▸ **Exercise**: Find "Image resolution: width=1372" in the records that follow; print that line and each subsequent line through the last one, verbatim and with nothing added.

(Stored dataset items)

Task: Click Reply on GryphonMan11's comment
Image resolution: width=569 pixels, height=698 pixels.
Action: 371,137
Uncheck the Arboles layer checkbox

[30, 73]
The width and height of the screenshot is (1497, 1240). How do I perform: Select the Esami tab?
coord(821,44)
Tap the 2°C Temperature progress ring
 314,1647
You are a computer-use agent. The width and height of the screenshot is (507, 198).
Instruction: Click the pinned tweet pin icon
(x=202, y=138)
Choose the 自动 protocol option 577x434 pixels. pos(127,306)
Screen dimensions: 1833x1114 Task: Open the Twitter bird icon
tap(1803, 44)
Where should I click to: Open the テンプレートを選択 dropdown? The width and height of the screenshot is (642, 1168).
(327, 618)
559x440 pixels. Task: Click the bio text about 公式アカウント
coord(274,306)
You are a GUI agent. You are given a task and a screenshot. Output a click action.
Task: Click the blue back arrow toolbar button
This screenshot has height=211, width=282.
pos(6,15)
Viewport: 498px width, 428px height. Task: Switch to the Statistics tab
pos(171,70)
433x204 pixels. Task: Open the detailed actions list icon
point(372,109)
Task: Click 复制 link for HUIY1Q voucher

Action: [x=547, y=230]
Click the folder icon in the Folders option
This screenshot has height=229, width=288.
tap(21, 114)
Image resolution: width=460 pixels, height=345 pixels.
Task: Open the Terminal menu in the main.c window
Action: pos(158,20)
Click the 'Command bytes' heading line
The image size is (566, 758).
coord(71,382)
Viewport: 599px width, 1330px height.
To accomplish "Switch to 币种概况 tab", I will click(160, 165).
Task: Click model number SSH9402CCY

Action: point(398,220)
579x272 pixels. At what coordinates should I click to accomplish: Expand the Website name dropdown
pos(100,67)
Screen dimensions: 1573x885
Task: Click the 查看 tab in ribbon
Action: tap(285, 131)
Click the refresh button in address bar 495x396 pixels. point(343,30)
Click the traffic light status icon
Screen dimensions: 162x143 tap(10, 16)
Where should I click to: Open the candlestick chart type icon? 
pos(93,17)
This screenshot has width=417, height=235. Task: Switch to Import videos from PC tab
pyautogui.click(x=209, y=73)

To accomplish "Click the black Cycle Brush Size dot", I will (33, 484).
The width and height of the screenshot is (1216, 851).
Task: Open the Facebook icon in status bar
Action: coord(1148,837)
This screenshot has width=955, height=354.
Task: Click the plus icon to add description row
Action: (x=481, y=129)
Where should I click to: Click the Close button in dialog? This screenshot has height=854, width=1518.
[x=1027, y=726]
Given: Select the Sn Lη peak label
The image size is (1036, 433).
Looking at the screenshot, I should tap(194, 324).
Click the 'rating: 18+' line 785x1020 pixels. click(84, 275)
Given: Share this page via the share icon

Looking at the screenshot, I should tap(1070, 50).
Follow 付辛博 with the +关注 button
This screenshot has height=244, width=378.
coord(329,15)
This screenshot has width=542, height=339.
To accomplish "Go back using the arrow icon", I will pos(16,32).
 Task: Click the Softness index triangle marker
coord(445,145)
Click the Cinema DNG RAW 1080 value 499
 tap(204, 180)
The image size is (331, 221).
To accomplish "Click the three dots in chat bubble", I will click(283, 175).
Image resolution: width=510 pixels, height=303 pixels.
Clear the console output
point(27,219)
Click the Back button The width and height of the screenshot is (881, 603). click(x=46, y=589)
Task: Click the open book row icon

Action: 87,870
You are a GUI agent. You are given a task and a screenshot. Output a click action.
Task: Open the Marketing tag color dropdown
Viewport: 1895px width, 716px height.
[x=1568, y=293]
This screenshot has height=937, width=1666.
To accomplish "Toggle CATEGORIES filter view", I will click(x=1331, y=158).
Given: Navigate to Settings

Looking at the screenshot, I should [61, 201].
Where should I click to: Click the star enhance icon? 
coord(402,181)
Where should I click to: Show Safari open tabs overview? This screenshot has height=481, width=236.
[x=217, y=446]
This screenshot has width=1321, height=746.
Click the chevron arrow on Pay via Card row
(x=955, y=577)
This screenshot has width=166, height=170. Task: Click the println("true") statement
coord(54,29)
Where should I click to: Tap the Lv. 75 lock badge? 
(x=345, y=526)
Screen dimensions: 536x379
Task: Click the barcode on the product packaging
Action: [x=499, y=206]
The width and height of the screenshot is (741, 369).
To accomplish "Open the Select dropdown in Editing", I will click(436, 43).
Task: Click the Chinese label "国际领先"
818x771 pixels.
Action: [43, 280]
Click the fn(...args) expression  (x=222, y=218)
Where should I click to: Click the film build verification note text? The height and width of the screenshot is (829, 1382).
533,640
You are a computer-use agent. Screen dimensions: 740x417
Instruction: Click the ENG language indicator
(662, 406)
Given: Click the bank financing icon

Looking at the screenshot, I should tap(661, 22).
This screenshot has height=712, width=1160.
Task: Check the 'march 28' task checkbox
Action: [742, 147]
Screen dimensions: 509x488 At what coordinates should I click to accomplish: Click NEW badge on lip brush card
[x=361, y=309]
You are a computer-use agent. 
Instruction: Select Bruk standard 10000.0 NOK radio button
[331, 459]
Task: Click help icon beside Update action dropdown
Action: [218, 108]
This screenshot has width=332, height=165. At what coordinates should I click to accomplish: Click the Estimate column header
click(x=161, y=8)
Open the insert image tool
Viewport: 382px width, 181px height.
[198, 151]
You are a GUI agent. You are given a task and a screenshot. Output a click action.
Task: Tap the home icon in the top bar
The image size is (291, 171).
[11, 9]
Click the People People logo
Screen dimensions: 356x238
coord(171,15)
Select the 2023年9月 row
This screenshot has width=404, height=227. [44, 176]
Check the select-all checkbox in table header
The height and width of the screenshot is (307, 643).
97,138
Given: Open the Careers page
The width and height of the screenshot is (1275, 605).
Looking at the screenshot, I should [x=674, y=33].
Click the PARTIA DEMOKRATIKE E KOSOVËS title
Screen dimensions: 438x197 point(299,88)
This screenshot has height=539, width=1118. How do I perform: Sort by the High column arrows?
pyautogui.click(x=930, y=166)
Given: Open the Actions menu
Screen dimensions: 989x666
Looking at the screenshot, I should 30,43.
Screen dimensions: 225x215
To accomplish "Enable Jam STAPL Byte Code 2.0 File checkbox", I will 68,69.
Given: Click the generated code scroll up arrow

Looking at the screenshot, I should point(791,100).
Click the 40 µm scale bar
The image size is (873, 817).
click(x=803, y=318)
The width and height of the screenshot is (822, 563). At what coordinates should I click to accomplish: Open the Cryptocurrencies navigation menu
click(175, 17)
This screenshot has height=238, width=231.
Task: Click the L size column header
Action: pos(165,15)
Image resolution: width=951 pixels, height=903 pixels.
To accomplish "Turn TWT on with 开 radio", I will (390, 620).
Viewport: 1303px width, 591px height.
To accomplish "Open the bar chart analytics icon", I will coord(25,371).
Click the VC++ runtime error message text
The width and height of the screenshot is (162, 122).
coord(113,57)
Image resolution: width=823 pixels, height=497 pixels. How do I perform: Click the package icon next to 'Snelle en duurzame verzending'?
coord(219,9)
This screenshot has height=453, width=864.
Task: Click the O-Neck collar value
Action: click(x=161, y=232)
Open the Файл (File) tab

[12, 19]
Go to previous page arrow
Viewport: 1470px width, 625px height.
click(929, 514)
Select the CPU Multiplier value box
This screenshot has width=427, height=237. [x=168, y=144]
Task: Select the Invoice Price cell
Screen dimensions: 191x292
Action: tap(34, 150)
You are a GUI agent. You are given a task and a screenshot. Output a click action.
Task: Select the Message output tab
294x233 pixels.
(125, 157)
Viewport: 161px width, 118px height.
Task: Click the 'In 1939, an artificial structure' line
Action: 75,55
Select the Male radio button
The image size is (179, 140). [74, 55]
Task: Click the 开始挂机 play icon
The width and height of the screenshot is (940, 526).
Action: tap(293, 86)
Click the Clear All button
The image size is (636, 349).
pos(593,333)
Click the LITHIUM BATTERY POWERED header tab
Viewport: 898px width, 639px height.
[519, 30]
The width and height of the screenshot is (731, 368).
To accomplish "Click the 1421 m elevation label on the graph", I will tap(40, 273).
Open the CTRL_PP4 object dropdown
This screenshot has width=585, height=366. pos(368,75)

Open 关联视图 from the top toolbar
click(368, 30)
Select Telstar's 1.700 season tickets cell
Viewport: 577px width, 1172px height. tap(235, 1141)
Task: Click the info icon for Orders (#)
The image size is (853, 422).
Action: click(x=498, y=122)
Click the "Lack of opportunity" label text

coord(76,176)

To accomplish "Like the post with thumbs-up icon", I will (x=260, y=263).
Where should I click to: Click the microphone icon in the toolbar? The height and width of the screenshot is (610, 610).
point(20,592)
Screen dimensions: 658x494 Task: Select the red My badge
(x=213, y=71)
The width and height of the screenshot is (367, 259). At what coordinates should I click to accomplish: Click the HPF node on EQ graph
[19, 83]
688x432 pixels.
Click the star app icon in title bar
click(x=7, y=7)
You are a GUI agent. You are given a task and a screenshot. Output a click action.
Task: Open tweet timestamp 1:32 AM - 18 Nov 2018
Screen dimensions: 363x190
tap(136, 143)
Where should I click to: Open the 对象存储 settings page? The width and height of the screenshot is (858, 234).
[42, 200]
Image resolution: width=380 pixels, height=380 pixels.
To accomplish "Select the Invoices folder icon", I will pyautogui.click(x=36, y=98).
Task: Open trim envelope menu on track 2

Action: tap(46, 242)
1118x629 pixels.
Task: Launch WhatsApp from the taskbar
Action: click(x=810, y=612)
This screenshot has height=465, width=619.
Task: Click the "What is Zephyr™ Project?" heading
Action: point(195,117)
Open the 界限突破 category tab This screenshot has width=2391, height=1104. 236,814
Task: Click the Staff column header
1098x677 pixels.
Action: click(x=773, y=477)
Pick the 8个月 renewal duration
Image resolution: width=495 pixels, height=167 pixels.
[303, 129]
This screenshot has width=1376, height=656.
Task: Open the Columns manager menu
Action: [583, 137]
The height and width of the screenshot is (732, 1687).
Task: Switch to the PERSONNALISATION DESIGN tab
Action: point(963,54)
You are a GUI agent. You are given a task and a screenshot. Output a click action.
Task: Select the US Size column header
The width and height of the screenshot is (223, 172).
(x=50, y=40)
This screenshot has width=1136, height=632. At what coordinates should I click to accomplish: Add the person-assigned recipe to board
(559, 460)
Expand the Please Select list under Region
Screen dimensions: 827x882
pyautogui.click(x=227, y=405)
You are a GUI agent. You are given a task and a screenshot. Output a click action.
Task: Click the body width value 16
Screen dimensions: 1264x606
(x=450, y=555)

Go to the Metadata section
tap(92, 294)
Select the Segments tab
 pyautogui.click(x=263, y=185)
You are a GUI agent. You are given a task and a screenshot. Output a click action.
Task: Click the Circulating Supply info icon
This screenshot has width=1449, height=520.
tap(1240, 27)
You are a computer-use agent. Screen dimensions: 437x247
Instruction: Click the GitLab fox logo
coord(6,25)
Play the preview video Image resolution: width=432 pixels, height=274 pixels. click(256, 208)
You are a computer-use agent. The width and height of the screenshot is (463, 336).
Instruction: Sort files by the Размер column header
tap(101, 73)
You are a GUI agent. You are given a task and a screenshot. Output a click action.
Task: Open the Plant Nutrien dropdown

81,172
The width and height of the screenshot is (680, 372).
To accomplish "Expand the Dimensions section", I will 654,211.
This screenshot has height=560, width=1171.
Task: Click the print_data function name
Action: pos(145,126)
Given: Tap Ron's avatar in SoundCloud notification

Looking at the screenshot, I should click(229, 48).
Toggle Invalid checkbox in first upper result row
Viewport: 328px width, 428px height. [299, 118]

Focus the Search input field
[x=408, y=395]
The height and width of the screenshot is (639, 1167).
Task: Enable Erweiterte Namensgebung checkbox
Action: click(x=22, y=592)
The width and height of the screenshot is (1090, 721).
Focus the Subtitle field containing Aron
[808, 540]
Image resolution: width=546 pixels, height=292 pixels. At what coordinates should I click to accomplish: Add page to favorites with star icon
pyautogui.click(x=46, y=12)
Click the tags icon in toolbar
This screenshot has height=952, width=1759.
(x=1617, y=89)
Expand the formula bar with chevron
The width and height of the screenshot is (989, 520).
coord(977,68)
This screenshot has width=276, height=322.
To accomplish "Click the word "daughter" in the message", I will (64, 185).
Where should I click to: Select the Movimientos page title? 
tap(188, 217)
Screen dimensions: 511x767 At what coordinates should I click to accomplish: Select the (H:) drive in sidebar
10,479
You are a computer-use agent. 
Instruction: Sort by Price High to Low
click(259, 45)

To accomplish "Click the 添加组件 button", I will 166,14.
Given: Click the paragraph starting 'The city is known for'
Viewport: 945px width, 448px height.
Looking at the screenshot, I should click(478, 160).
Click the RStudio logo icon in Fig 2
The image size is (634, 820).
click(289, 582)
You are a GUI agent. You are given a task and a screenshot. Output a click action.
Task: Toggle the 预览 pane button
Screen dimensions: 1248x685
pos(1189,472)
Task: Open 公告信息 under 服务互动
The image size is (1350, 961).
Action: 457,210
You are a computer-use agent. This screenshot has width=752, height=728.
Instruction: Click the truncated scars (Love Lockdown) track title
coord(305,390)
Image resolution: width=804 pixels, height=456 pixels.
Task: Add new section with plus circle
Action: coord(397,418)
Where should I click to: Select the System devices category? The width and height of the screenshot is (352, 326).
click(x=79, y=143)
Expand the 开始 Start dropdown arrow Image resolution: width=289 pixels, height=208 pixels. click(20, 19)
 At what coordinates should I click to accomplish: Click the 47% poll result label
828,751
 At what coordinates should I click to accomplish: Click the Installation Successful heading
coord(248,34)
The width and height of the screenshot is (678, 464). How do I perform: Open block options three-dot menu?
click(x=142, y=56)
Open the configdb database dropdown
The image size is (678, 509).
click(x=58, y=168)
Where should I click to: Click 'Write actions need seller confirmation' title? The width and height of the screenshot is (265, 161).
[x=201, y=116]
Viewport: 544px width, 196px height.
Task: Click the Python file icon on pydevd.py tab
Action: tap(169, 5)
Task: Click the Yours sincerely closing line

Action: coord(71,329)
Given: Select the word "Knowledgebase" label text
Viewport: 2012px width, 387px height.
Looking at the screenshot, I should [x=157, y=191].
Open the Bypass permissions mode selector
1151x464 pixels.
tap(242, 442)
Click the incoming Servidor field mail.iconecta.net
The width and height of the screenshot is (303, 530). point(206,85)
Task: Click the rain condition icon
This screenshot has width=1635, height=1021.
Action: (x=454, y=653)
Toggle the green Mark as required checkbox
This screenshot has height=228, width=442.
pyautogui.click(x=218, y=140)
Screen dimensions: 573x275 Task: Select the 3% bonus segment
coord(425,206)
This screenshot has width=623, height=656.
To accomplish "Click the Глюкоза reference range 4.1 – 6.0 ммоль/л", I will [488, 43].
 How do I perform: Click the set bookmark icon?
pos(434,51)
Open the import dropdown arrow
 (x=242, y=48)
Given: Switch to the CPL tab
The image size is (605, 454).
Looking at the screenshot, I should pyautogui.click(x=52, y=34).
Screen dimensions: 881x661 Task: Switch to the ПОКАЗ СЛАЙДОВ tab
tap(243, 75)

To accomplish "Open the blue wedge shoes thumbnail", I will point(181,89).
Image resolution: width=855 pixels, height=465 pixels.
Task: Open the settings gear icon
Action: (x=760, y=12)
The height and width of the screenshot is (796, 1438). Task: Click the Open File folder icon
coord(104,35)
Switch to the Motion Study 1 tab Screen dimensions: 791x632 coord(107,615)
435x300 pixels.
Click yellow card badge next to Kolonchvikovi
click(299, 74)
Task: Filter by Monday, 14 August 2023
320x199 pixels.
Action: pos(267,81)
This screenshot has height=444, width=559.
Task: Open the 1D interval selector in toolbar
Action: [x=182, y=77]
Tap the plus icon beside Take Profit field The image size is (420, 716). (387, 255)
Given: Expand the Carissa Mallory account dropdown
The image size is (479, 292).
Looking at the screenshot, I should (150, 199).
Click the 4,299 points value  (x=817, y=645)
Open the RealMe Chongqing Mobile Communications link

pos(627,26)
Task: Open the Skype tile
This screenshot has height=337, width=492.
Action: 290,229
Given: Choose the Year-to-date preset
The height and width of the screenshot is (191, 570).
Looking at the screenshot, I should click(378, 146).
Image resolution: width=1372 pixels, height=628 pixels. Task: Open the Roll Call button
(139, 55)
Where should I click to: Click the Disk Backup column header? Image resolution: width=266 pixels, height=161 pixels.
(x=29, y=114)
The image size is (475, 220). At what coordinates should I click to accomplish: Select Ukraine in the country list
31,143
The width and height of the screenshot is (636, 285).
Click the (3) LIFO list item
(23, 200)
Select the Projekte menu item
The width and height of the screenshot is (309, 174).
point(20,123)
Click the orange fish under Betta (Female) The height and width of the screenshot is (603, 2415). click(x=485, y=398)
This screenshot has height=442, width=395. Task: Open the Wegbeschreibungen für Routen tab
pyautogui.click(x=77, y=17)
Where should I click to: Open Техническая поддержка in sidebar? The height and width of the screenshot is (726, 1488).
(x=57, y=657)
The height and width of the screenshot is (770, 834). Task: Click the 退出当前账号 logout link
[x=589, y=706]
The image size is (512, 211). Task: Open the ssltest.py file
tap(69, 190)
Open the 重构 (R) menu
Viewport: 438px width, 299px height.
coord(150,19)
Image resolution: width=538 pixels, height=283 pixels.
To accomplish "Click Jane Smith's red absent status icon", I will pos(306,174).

▸ **Final answer**:
Image resolution: width=1372 pixels, height=628 pixels. Task: Open the Roll Call button
(139, 55)
Where should I click to: Click the Disk Backup column header? Image resolution: width=266 pixels, height=161 pixels.
(x=29, y=114)
The image size is (475, 220). At what coordinates should I click to accomplish: Select Ukraine in the country list
31,143
The width and height of the screenshot is (636, 285).
Click the (3) LIFO list item
(23, 200)
Select the Projekte menu item
The width and height of the screenshot is (309, 174).
point(20,123)
Click the orange fish under Betta (Female) The height and width of the screenshot is (603, 2415). click(x=485, y=398)
This screenshot has height=442, width=395. Task: Open the Wegbeschreibungen für Routen tab
pyautogui.click(x=77, y=17)
Where should I click to: Open Техническая поддержка in sidebar? The height and width of the screenshot is (726, 1488).
(x=57, y=657)
The height and width of the screenshot is (770, 834). Task: Click the 退出当前账号 logout link
[x=589, y=706]
The image size is (512, 211). Task: Open the ssltest.py file
tap(69, 190)
Open the 重构 (R) menu
Viewport: 438px width, 299px height.
coord(150,19)
Image resolution: width=538 pixels, height=283 pixels.
To accomplish "Click Jane Smith's red absent status icon", I will pos(306,174).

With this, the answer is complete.